*** Excerpt provided ***

I reached out on that frigid Saturday night, 15 pounds underweight and one day out of the hospital, afraid that if I didn’t I would be missing out on the one person I was meant to spend the rest of my life with. And I was right. You made me forget I was pale, underweight, full of hives, with IV scars all over my arms. You saw me, as me >> a spirit, a soul, a girl that amounted to more than the exterior signs of defeat. I searched my entire life for someone to see me, really honestly see me, and through your reading glasses in the dim lit restaurant—you did. And you always see me, even when I don’t want to be seen, even when it would be so much easier to shut the world out, you see me and make sure that I am never alone.
So I vow to always see you. In every decision I make, in every moment of happiness, in every moment of sadness. When we are winning and when we are desperately losing, I will see you, my one, and I will trust, honor and respect you. Always putting you first, always making you my first priority. I will never walk out, go to bed angry, hide, run or give up. I promise to face everything, good and bad, with you head-on. Together. I trust you more than I have ever trusted any other human being, so I know that we will get through anything that this crazy life holds in store for us.
And now there is nothing that I almost wish I’d said the last time I saw you.
I see you. Now and forever. And will never, ever stop seeing you as my human that I’m meant to spend the rest of my life with. I will stay by your side for the rest of our lives, your faithful, awkward, loving wife.

*** End of Excerpt provided ***
*** Information supplied ***

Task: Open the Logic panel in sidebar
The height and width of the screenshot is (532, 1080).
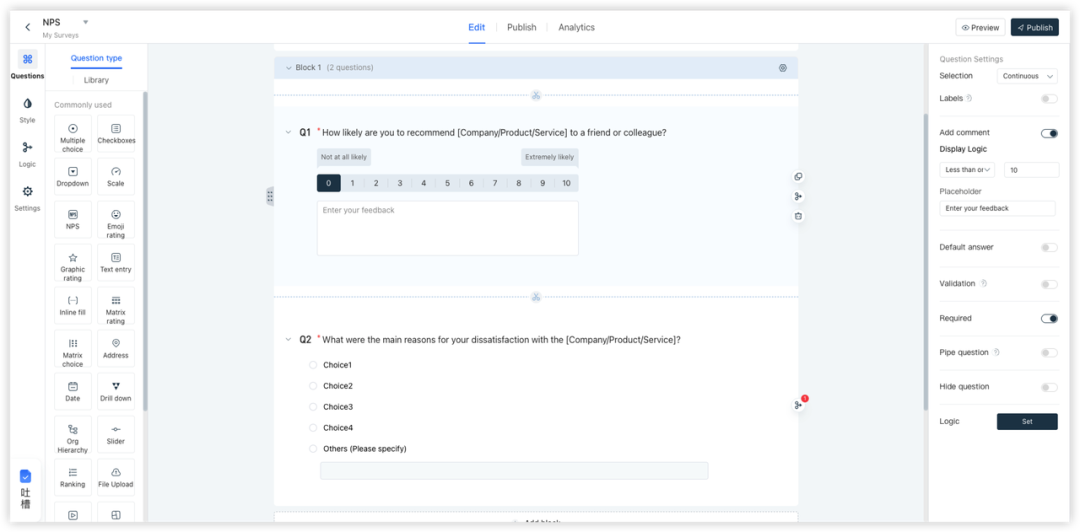Action: [27, 152]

*** End of Information supplied ***

» **Description of the task**:
Could you pull the wedding vows out from the material and copy out the whole text word for word?

» **Answer area**:
I reached out on that frigid Saturday night, 15 pounds underweight and one day out of the hospital, afraid that if I didn’t I would be missing out on the one person I was meant to spend the rest of my life with. And I was right. You made me forget I was pale, underweight, full of hives, with IV scars all over my arms. You saw me, as me >> a spirit, a soul, a girl that amounted to more than the exterior signs of defeat. I searched my entire life for someone to see me, really honestly see me, and through your reading glasses in the dim lit restaurant—you did. And you always see me, even when I don’t want to be seen, even when it would be so much easier to shut the world out, you see me and make sure that I am never alone.
So I vow to always see you. In every decision I make, in every moment of happiness, in every moment of sadness. When we are winning and when we are desperately losing, I will see you, my one, and I will trust, honor and respect you. Always putting you first, always making you my first priority. I will never walk out, go to bed angry, hide, run or give up. I promise to face everything, good and bad, with you head-on. Together. I trust you more than I have ever trusted any other human being, so I know that we will get through anything that this crazy life holds in store for us.
And now there is nothing that I almost wish I’d said the last time I saw you.
I see you. Now and forever. And will never, ever stop seeing you as my human that I’m meant to spend the rest of my life with. I will stay by your side for the rest of our lives, your faithful, awkward, loving wife.